Jul 13, 2008
Shannon Hale's Austenland examines the twentieth century woman's obsession with Pride and Prejudice, Mr. Darcy, and Colin Firth as Mr. Darcy. Jane Hayes, a very typical first name for a Jane Austenesque novel, is a thirty-something career woman in New York, whose mother is concerned that she has given up on love because of an unhealthy obsession with Mr. Darcy. An impromptu meeting with Jane's Great Aunt Carolyn changes the course of this woman's life when she is bequeathed a non-refundable trip to Austenland in England, which traditionally caters to the fantasies of the wealthy, trophy wives of powerful businessmen.
I saw this book on Eclectic Closet and added it to my list of Jane Austen spin-off reads. It also helps fulfill my Irresistable Review Challenge. I have only 2 more books to read to finish off this challenge.
Jane is hesitant to take up the task of severing her ties with her Mr. Darcy fantasies in Austenland, but ultimately decides to go and reclaim her "real" self and her ability to have a relationship without worrying about how it would end before it even began.

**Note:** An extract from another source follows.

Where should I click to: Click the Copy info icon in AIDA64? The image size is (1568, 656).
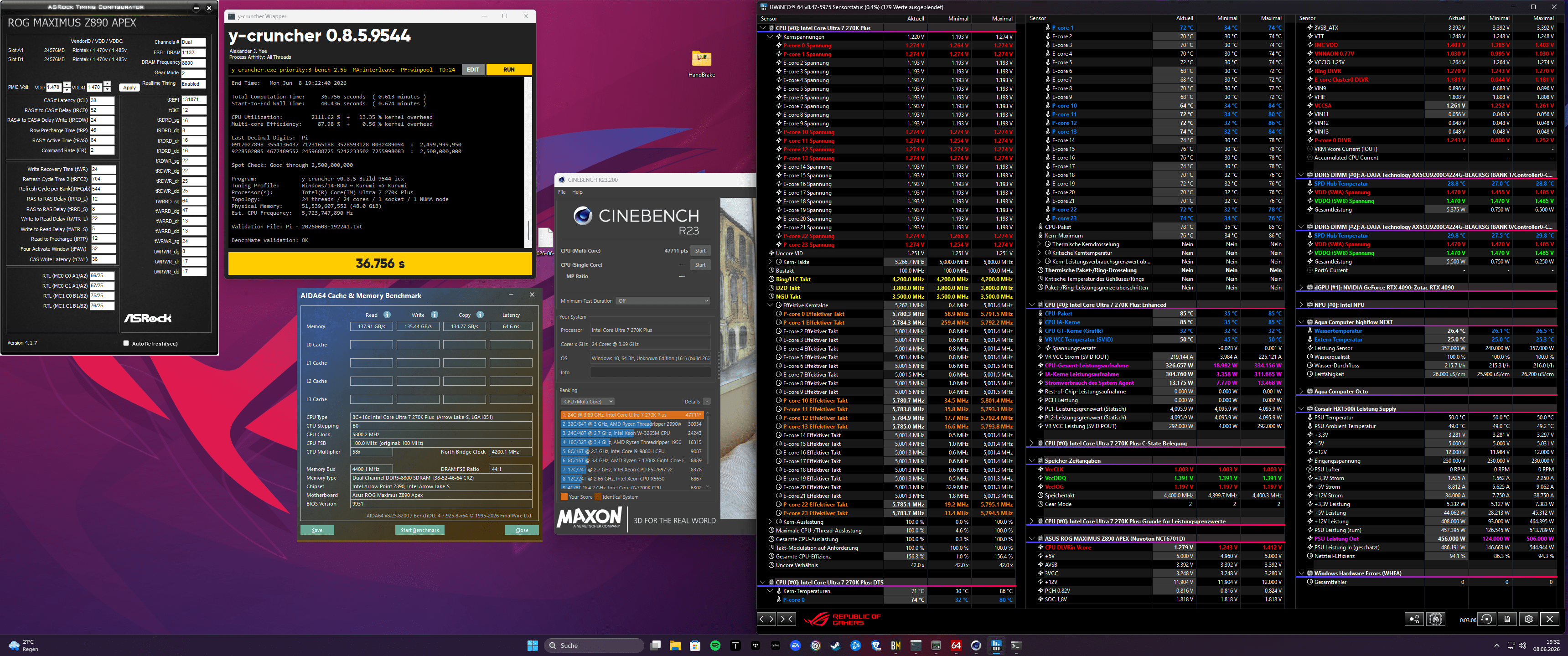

She is a bit of a crazy character who numbers her boyfriends even if she only spent as little as a few weeks with them. She arrives at Austenland to be lectured by Mrs. Wattlesbrook about her finances and how she is not their typical client and that if she breaks the rules, she will be kicked out. Jane is uncomfortable in Regency clothes and manners from the start. The false manners and pretense grate on her nerves, which is when she begins to seek out some normalcy in Austenland and turns to the gardener, Martin. How cliche in my opinion, but for this book it worked. I was still rooting for Mr. Nobley...aka Mr. Darcy.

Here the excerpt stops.